Se na semana passada a liturgia nos apresentava as consequências do novo nascimento pelo Batismo, nesta terceira semana da Páscoa nos coloca diante dos olhos o outro sacramento base para o cristão, a Eucaristia. Batismo e Eucaristia são os dois principais sacramentos da Igreja, sacramentos pascais. Não nos esqueçamos, o Tempo Pascal é o tempo da mistagogia, quando os neófitos são convidados a mergulhar e viver o mistério que celebraram na última noite Pascal. Para nós já iniciados, cabe renovar a cada dia nossos compromissos cristãos e alimentá-los com esse Pão vivo descido dos céus.

O sinal do Pão... um olhar mais profundo
Para João, o gesto de Jesus é um sinal. Essa é uma característica de seu evangelho. Ele não fala em milagres, mas em sinais. O evangelista quer mostrar que é preciso olhar além do milagre em si, é preciso compreender seu aspecto mais amplo, sua mensagem, o que ele diz por trás do gesto de Jesus, que ensinamento nos traz hoje.
É justamente esse o motivo pelo qual Jesus repreende a multidão: “vocês não me procuram porque viram sinais, mas porque comeram os pães e ficaram saciados”. Eis a chave para ler todo este capítulo: enxergar os sinais que Jesus realiza. Jesus adverte que a multidão estava interessada coisas passageiras, em coisas materiais, voltada a si mesma.
Jesus identifica que aquela busca que faziam dele não era motivada pela fé, mas pela conveniência, pelos próprios interesses, como uma resposta aos próprios anseios. A pergunta que fica é: se Jesus não tivesse dado pães e matado a fome do povo, aquela multidão o teria procurado ainda assim? Com Jesus, ou se está ou não se está. Em Jesus, ou se crê ou não se crê.
Na semana passada já vimos a atitude de Nicodemos, que fora incapaz de se desapegar de sua vida velha e seguir Jesus com fé e radicalidade. Na verdade, estamos interessados em descobrir qual o mínimo a ser feito para ter as bênçãos, as curas, os milagres, os favores divinos. Procuramos a missa mais curta, o padre que fale menos, o jeito mais fácil de cumprir o preceito. Porque nossa mentalidade ainda está no que se tem que fazer, na norma, no que vou lucrar. Não se entra no espírito da norma ou do preceito.
Também vale refletir o que realmente buscamos quando procuramos o padre ou pregador que “opera milagres” à vista de todos. Ou o encontro onde a cura tem hora marcada para acontecer, ou que nos faça chorar, emocionar. As assembleias mais cheias serão sempre aquelas onde se promete bens imediatos. Faz-se da fé uma superstição. É tentar Deus, tentar aprisioná-lo.

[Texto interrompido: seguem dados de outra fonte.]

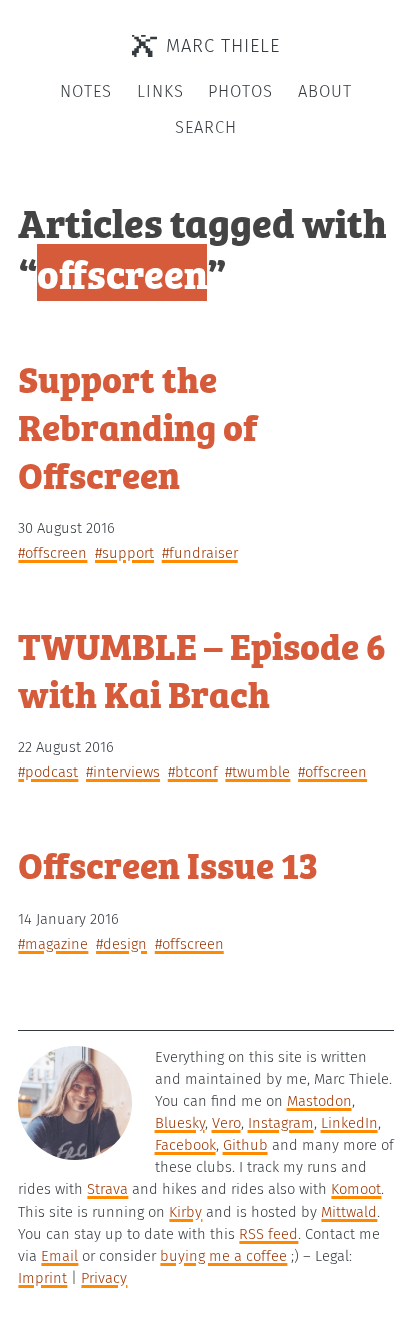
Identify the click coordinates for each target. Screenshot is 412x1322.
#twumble (257, 772)
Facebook (185, 1145)
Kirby (185, 1212)
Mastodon (319, 1101)
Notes (86, 91)
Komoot (356, 1189)
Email (59, 1256)
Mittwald (349, 1212)
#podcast (48, 772)
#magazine (53, 944)
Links (160, 91)
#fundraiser (200, 553)
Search (206, 127)
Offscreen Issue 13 (168, 863)
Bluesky (180, 1123)
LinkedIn (349, 1123)
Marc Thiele (223, 46)
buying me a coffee (223, 1256)
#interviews (123, 772)
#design (121, 944)
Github (245, 1145)
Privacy (104, 1278)
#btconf (193, 772)
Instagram (281, 1123)
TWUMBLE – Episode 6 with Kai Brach (202, 668)
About (325, 91)
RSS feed (268, 1234)
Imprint (42, 1278)
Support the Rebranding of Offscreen (137, 425)
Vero (226, 1123)
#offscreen (52, 553)
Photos (240, 91)
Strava (107, 1189)
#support (124, 553)
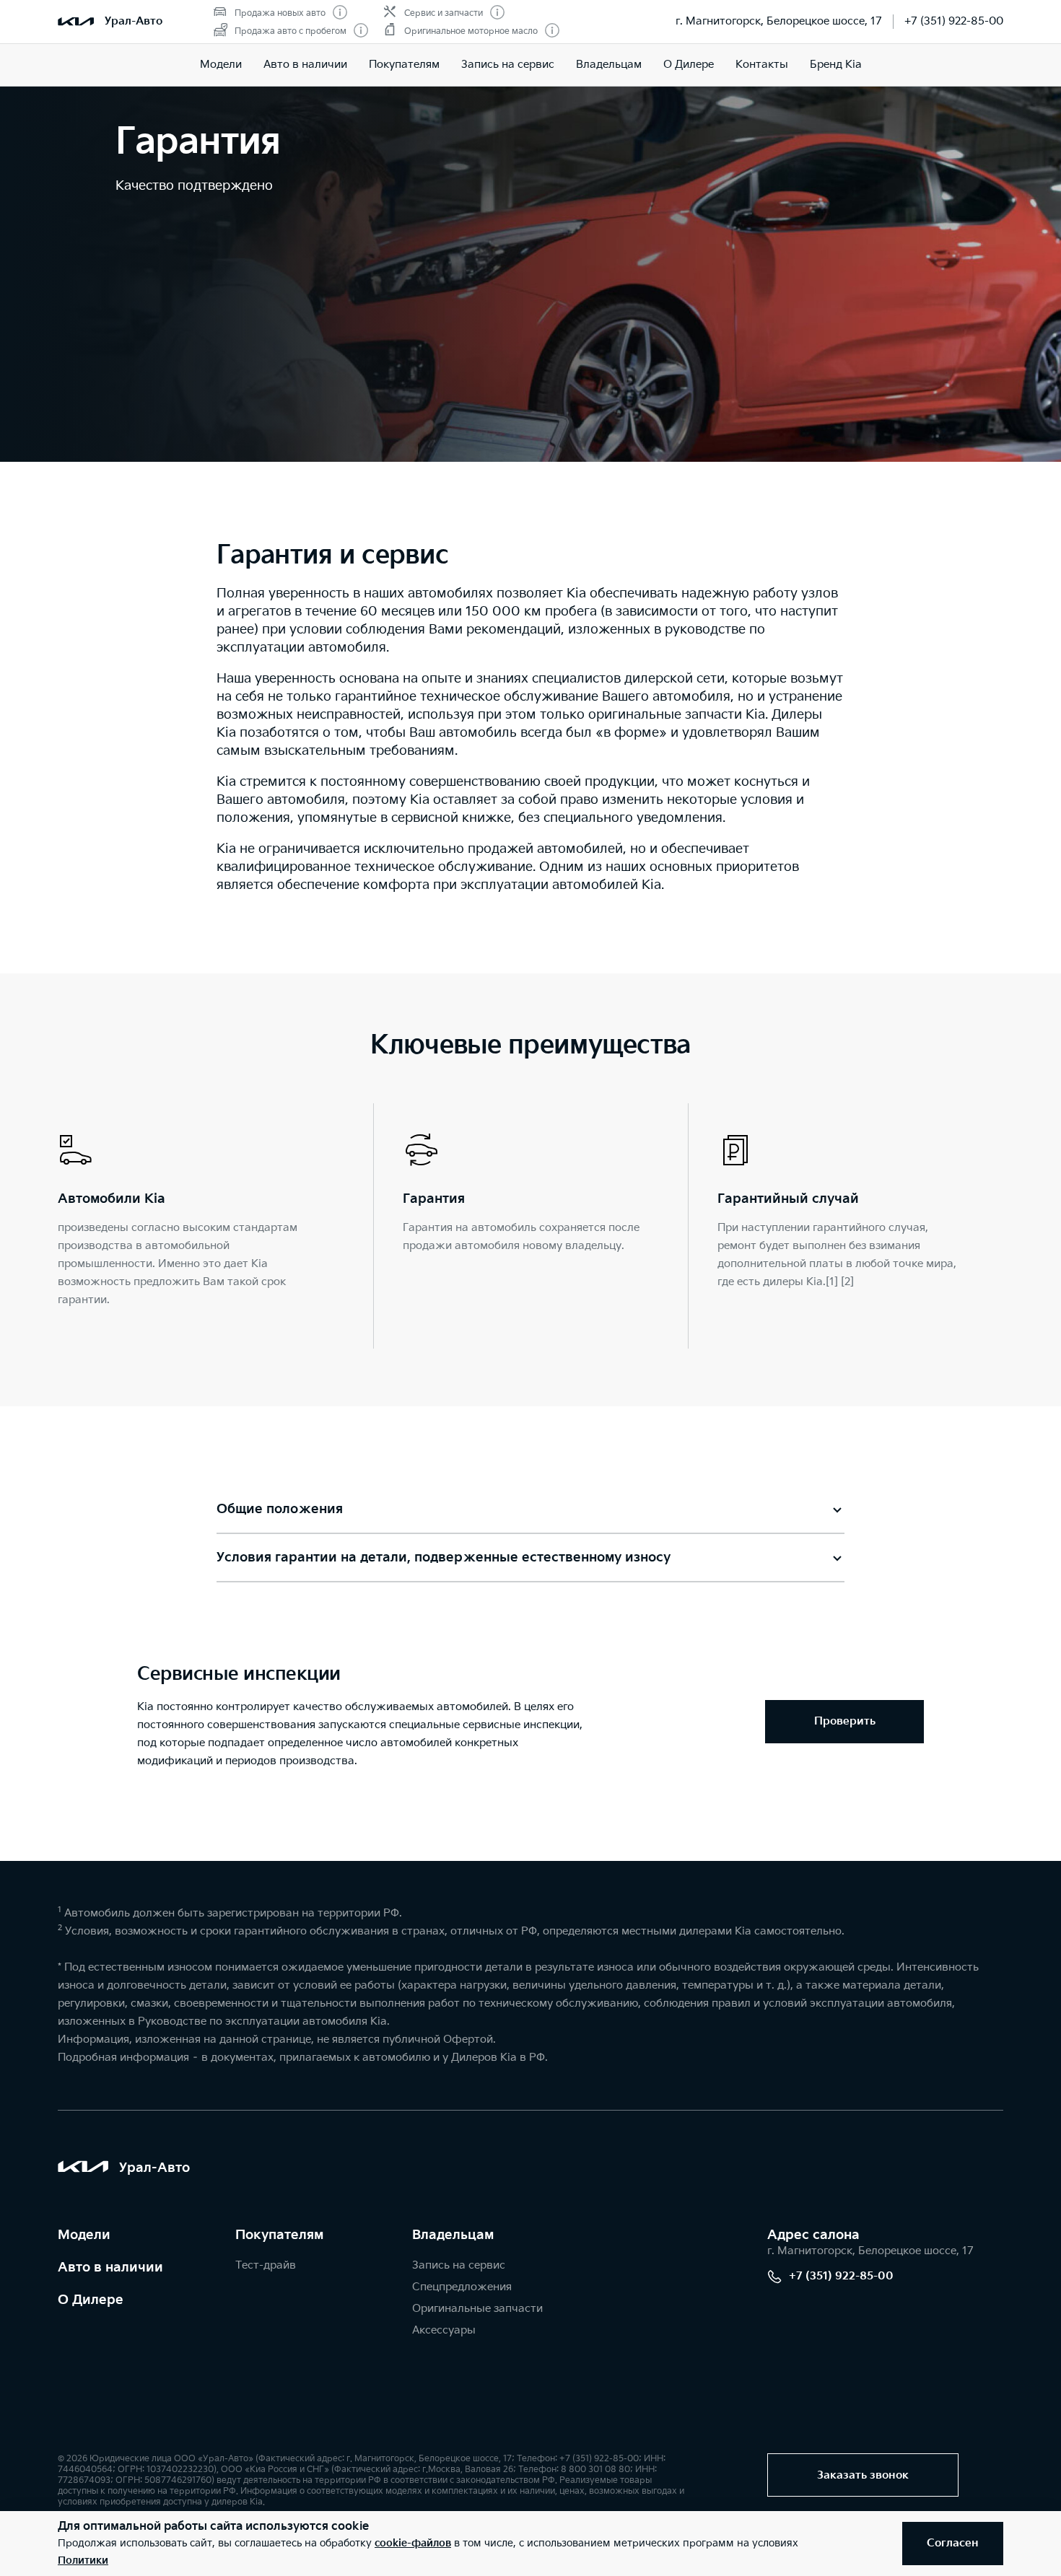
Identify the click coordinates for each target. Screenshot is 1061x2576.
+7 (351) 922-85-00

Isso não quer dizer que Jesus não se interesse pelos problemas e preocupações das pessoas. Ele mesmo percebeu a fome da multidão e lhe deu de comer. Ele mesmo disse em outra passagem: “vinde a mim vós todos que estais cansados e fatigados por carregar pesados fardos e aprendei de mim que sou manso e humilde de coração e eu vos darei descanso”.
Mas Ele não dá um alimento passageiro. Ele nos alimenta com o Pão do Céu, o alimento que dura para a vida eterna, isto é, a fé. Assim, Jesus nos convida a entrar na lógica de Deus, a lógica do amor. Esta foi a dificuldade também dos discípulos de Emaús.
Durante a pandemia, corremos o risco de querer soluções rápidas, imediatas, queremos a vida de volta ao “normal”. Facilmente nos entediamos e talvez até nos revoltamos contra Deus, contra as pessoas. É a necessidade da negação, de encontrarmos culpados. De novo Jesus nos lembra que é preciso entrar na lógica de Deus, na lógica do amor.

O pão que não passa: crer no Filho do Homem
A pandemia tem nos mostrado como o mundo é frágil, efêmero. Talvez nosso grande desespero seja constatar que pusemos nossa confiança, nossos esforços, naquilo que passa, no dinheiro, na carreira, nas pessoas, ou seja, naquilo que alimenta o corpo, mas não a alma.
Outra dificuldade é perceber que aquele jeito de ser antigo, o homem velho, o mundo velho, não voltará tão rápido. É uma sensação de vazio. Jesus nos oferece então, de novo, uma resposta, uma saída, mas uma que não passa: crer no Filho do Homem. Crer em Jesus significa ser amado por Ele, descobrir-se amado, amá-lo e segui-lo.